FORMER 'BONANZA' STAR LORNE GREENE DIES AT 72 - The Washington Post

Lorne Greene, 72, the imposing Canadian-born actor who served as a surrogate father to a vast television audience for years while heading the on-screen Cartwright family in the western series "Bonanza," died of respiratory problems yesterday in Santa Monica, Calif.

A viewing fixture throughout the 1960s, "Bonanza," set on the fictional Ponderosa Ranch, became part of daily life in America. The show earned Mr. Greene a worldwide reputation and a fortune in the millions.

Mr.
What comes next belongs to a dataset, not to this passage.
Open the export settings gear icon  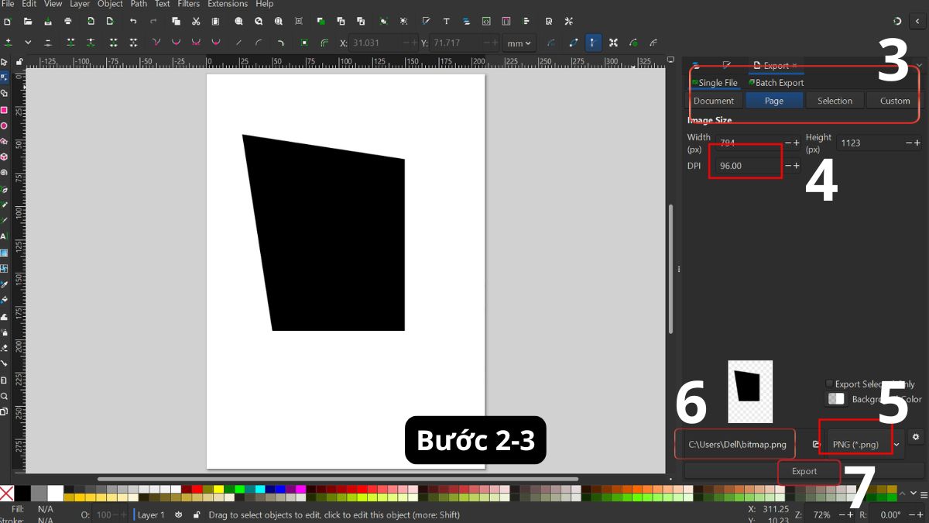[916, 436]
Greene died at 12:14 p.m., according to officials at Saint John's Hospital where his condition had fluctuated sharply since he underwent abdominal surgery Aug. 19 for a perforated ulcer. During his recovery he contracted pneumonia.

After he improved enough last weekend to be moved out of the intensive care unit his condition worsened Thursday, and he was returned to intensive care.
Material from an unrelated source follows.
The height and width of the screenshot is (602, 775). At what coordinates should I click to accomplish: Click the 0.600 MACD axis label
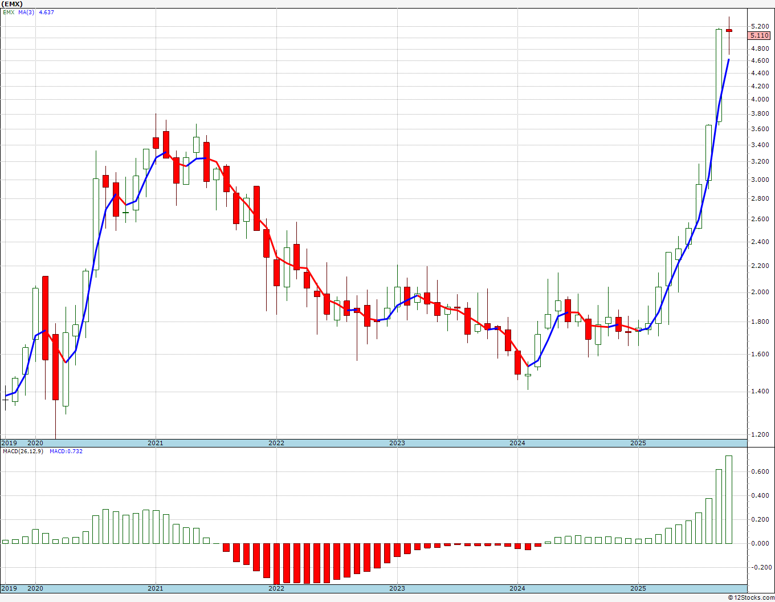pyautogui.click(x=760, y=471)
The actor's secretary said his wife and children were at his side when he died.

This fall he was to once again play Ben Cartwright, the patriarch of the Ponderosa, in a television movie, "Bonanza: The Next Generation."

Mr. Greene was born in Ottawa to a father who made orthopedic shoes and a mother who wanted him to become a concert violinist. After acting and directing as a student at Queen's University, he studied acting in New York for two years, then returned home to work in theater and radio. During World War II he served in the Royal Canadian Air Force.

After becoming a leading newscaster in Canada, he returned to New York to market a broadcasters' stopwatch he had invented. Picking up a television part, he went on to appear on Broadway and in a half-dozen Hollywood movies before winning the Ben Cartwright role in "Bonanza."

A production that in time drew international audiences estimated at 400 million a week, "Bonanza" made its debut in September 1959, and at first, Mr. Greene once said, it "was not a very good show."

After staying up all night, at one point, Mr. Greene said, he went to the producer and "talked about the concept, the ranch, the people on it and how they behaved."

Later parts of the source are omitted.